Ein weiterer Teil der Messe, der zu meinen Lieblingsstücken gehört, ist das ,,Quoniam“. Besonders gefällt mir hier die in Takt 82 beginnende synkopische Figur und die Verwebung der drei Solostimmen (SST), wobei jeder Solist sowohl in begleitender Funktion als auch im Vordergrund agiert. Der für Mozart so typische Schluss dieses Satzes mit einzeln gesungenen Silben des ,,Altissimus“ rundet das Stück wunderbar ab.

 

Warum diese wundervolle und ausgesprochen ambitionierte Ordinariums-Vertonung nie von Mozart vollendet wurde, ist bis heute nicht geklärt.

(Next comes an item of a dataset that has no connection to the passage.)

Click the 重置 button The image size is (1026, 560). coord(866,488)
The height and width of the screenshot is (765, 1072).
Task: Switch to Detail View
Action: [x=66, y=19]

Es könnte mit der Geburt seines ersten Sohnes Raimund Leopold 1783 sowie dessen vorzeitigem Tod (das Kind starb nach nicht einmal zwei Monaten) zu tun haben. Ein familiärer Hintergrund wäre bei der ursprünglichen Intention dieser Messe durchaus denkbar.

 

Wie sehr die Musikwelt sich eine vollständige c-Moll-Messe wünscht, kann man an den zahlreichen Rekonstruktionen ablesen. Bei Carus sind zwei verschiedene Fassungen erhältlich: Nach seiner Rekonstruktion von Mozarts Requiem, hat der Amerikanische Musikwissenschaftler und Konzertpianist Robert D. Levin auch die c-Moll-Messe in einer vielbeachteten Vervollständigung vorgelegt. Mit ihr ist erstmals eine abendfüllende Darbietung des gesamten ordinarium missae möglich. (Natürlich kann man aber auch nur den Torso mit dieser Ausgabe aufführen.) Außerdem gibt es bei Carus noch die Fassung von Richard Maunder, der Holz- und Blechblasinstrumente im Credo ergänzte. Für welche Fassung auch immer man sich entscheidet: Diese Messe ist für Mozart-Freunde ein absolutes Muss!

 


 

Maria Groß studiert Angewandte Musikwissenschaft und Musikpädagogik und absolvierte im Wintersemester 2014/15 bei Carus ihr Praxissemester. Privat hat sie schon in diversen Chören gesungen, so auch im hauseigenen Carus-Vokalensemble.